WORK ITEM -
In the entries below, find the line with "Task: Delete the GitHub auth entry" and the line with "Image resolution: width=823". Print those two and everything between them exactly, and nothing else.

(SUPPLIED MATERIAL)

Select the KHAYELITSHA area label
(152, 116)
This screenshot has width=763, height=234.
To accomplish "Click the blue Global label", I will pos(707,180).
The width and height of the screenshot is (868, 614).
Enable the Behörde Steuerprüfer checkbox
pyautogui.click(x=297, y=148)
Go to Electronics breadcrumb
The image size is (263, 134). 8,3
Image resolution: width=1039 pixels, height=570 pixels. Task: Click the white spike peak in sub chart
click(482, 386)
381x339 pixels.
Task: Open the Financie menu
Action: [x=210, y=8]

(End SUPPLIED MATERIAL)
(SUPPLIED MATERIAL)

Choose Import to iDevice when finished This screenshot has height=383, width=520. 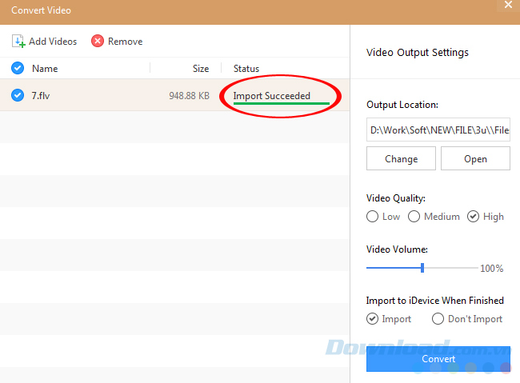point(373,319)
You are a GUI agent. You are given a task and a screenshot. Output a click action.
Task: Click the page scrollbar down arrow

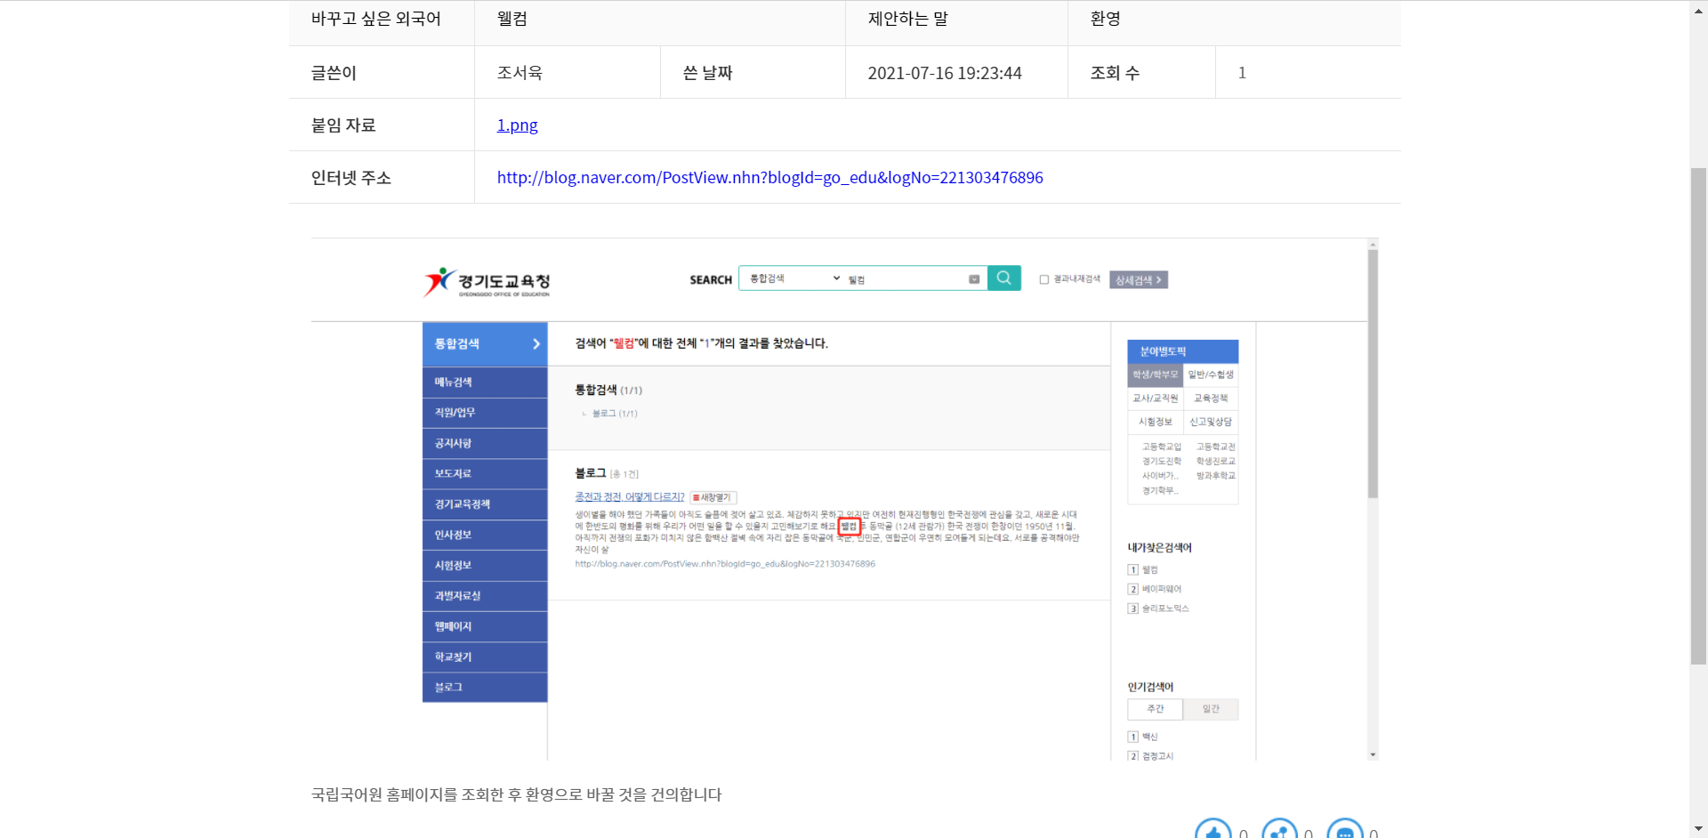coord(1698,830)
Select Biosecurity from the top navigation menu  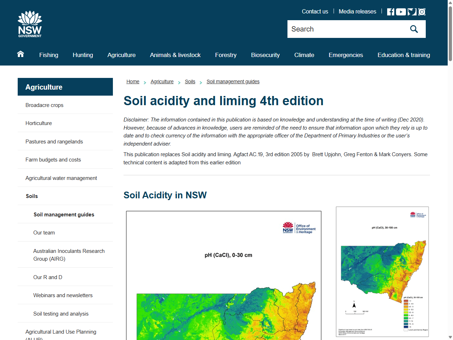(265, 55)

(End SUPPLIED MATERIAL)
(SUPPLIED MATERIAL)

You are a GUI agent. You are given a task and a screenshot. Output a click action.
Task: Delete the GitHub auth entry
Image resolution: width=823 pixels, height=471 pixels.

(End SUPPLIED MATERIAL)

RESULT FOR THIS TASK -
Task: Delete the GitHub auth entry
Image resolution: width=823 pixels, height=471 pixels.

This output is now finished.